■ EXERCISE DIRECTIONS
Continue the Rust write-up on making background tasks with different return types fit into one JoinSet, starting right after its last line.

■ EXTRACT
□ □ □ □ □

Return a Result from background_task1
This is probably the easiest to implement. We just change the signature of background_task1 to:
fn background_task1() -> Result<(), String> {
Advantage It works with minimal fuss.
Disadvantage If we want to use this function on its own, we now have a spurious error case we need to handle. And if we wanted to use this function in a JoinSet with other functions that return something besides Result, we'd have to play this dance again.
Wrap while spawning
Instead of changing the function itself, we can simply change the type at the call site:
set.spawn(|| {
background_task1();
Ok(())
});
set.spawn(background_task2);
Advantage The type signatures of each function remain accurate. Or at least as close to accurate as a unit return type is from a non-terminating function.
Disadvantage It's quite a bit of boilerplate to include all over the place.
Non-solution: Infallible
We used Infallible above as a bottom type. Let's use it here too! Minimally, we'd want to change background_task1 to be:
fn background_task1() -> std::convert::Infallible {
And while we're at it, we may get adventurous and modify background_task2 as well:
fn background_task2() -> Result<std::convert::Infallible, String> {
This return type means: a successful return is impossible, but an error return is still possible.
The problem is that this still won't compile. Instead, we get the error message:
expected `background_task2` to return `Infallible`, but it returns `Result<Infallible, String>`
Even though:
- conceptually a bottom type is a subtype of all other types, and
- per type theory, the
Infallibletype is uninhabited and therefore meets the definition of a bottom type, - nonetheless, Rust doesn't have any special handling of
Infallibleto allow its values to unify with or be coerced into other types
I could manually address this by doing explicit pattern matching on the returned value from background_task1:
set.spawn(|| {
let infallible = background_task1();
match infallible {}
});
This has two main problems:
-
It's still verbose and non-ergonomic.

□ □ □ □ □

■ RECORD EXTRACTS
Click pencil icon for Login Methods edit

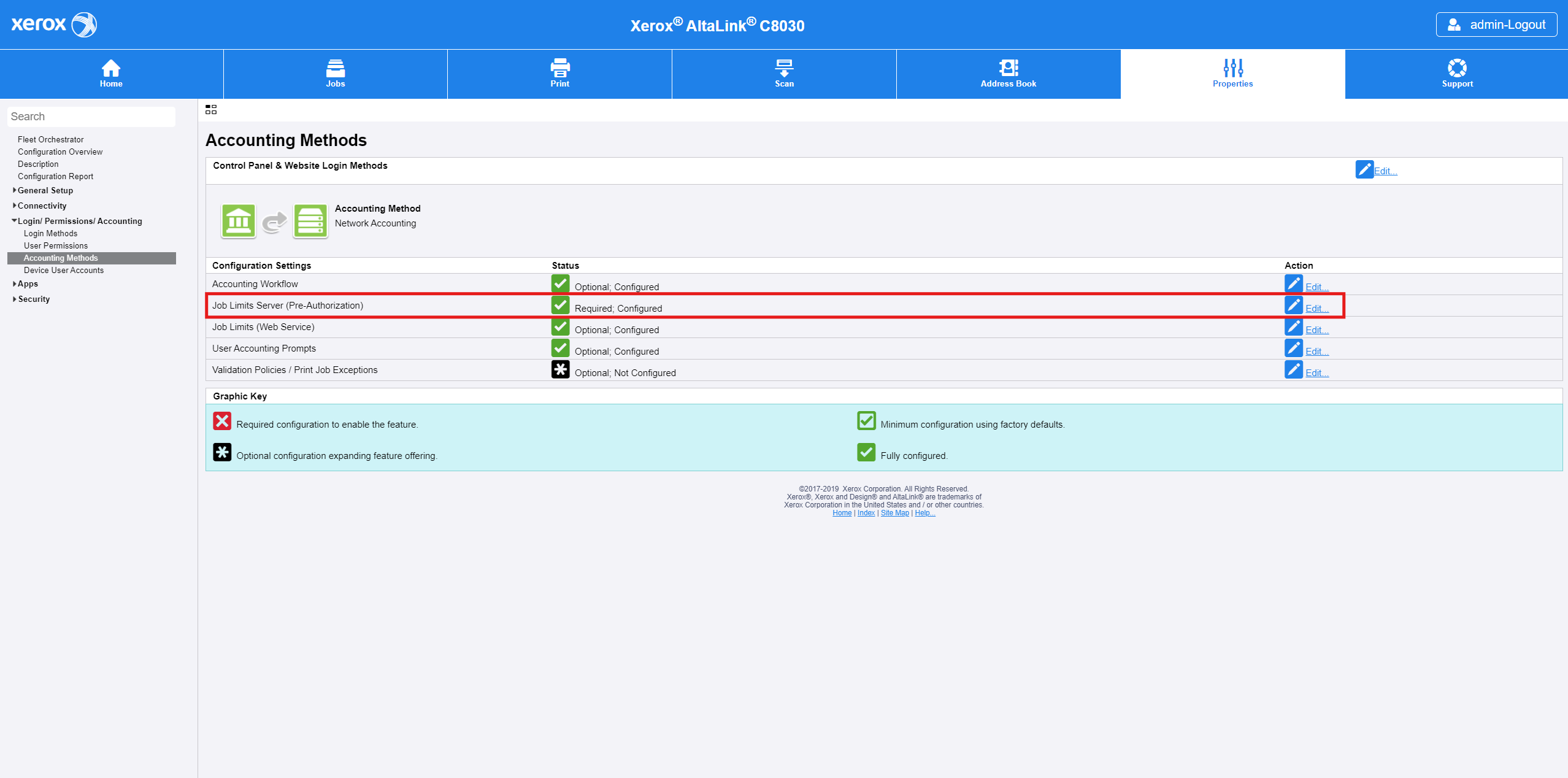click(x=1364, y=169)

□ □ □ □ □

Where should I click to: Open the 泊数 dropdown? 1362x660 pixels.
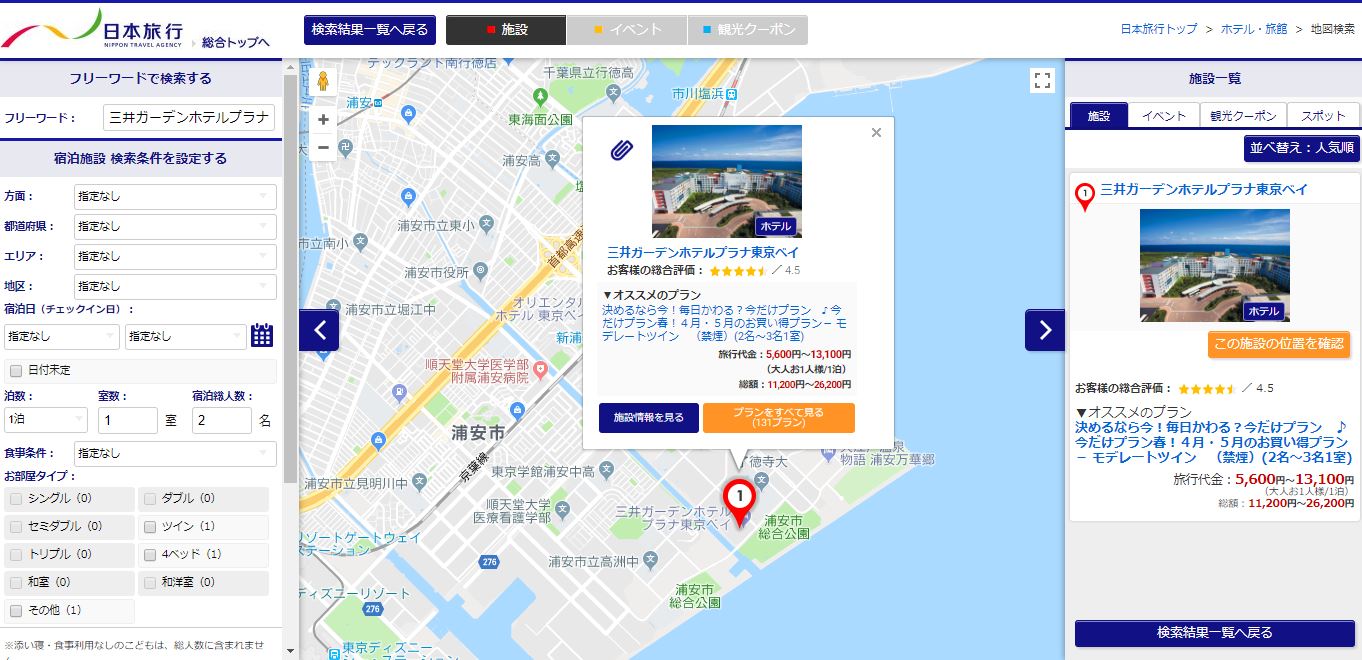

□ □ □ □ □

■ ANSWER FOR THIS EXERCISE
-
As written, the code generates a warning from the compiler:
26 | let infallible = background_task1(); | ------------------ any code following this expression is unreachable 27 | match infallible {} | ^^^^^^^^^^ unreachable expression
However, even more interestingly, since we also changed the return type of background_task2 to return a Result<Infallible, String> (using Infallible instead of unit), the compiler is now able to see that there's no way for one of the background tasks to exit successfully. Therefore, every time join_next returns, it's either because of a thread panic or a task erroring out. Since both of those result in a short-circuiting return, the compiler correctly tells us that this loop never actually loops. We can now replace our while loop with something simpler:
let res = set
.join_next()
.expect("Impossible: received a None from join_next, but there are threads");
match res {
Err(e) => Err(format!("Background task panicked: {e:?}")),
Ok(Err(e)) => Err(format!("Background task errored out: {e}")),
// x here has type Infallible, so we can use a match
// to prove this branch will never be taken.
// We could even leave this case out, the compiler will figure
// this out for us!
Ok(Ok(x)) => match x {},
}
The code is more explicit: we will only ever wait for one thread to exit, and when that happens, we will exit our process with an error.
These are good improvements, but still not ergonomic. Time we finally introduce the "real" solution!
The never type
Surprise: Rust has a built-in bottom type! You may be wondering why I waited this long to mention it. Well, for one reason, I wanted to motivate the understanding of it. For another reason... well, just wait.
The never type is written as !. And just like our other potential return types, setting it as the return type for background_task1 works just fine:
fn background_task1() -> ! {
loop {
println!("Performing background task 1.");
std::thread::sleep(std::time::Duration::from_secs(60));
}
}
Unfortunately, the same cannot be said of background_task2. If I change its signature to:
fn background_task2() -> Result<!, String> {
I get the error message:
error[E0658]: the `!` type is experimental
...
= note: see issue #35121 <https://github.com/rust-lang/rust/issues/35121> for more information
Oops. Exactly the thing we want to use, but it doesn't work! Drat.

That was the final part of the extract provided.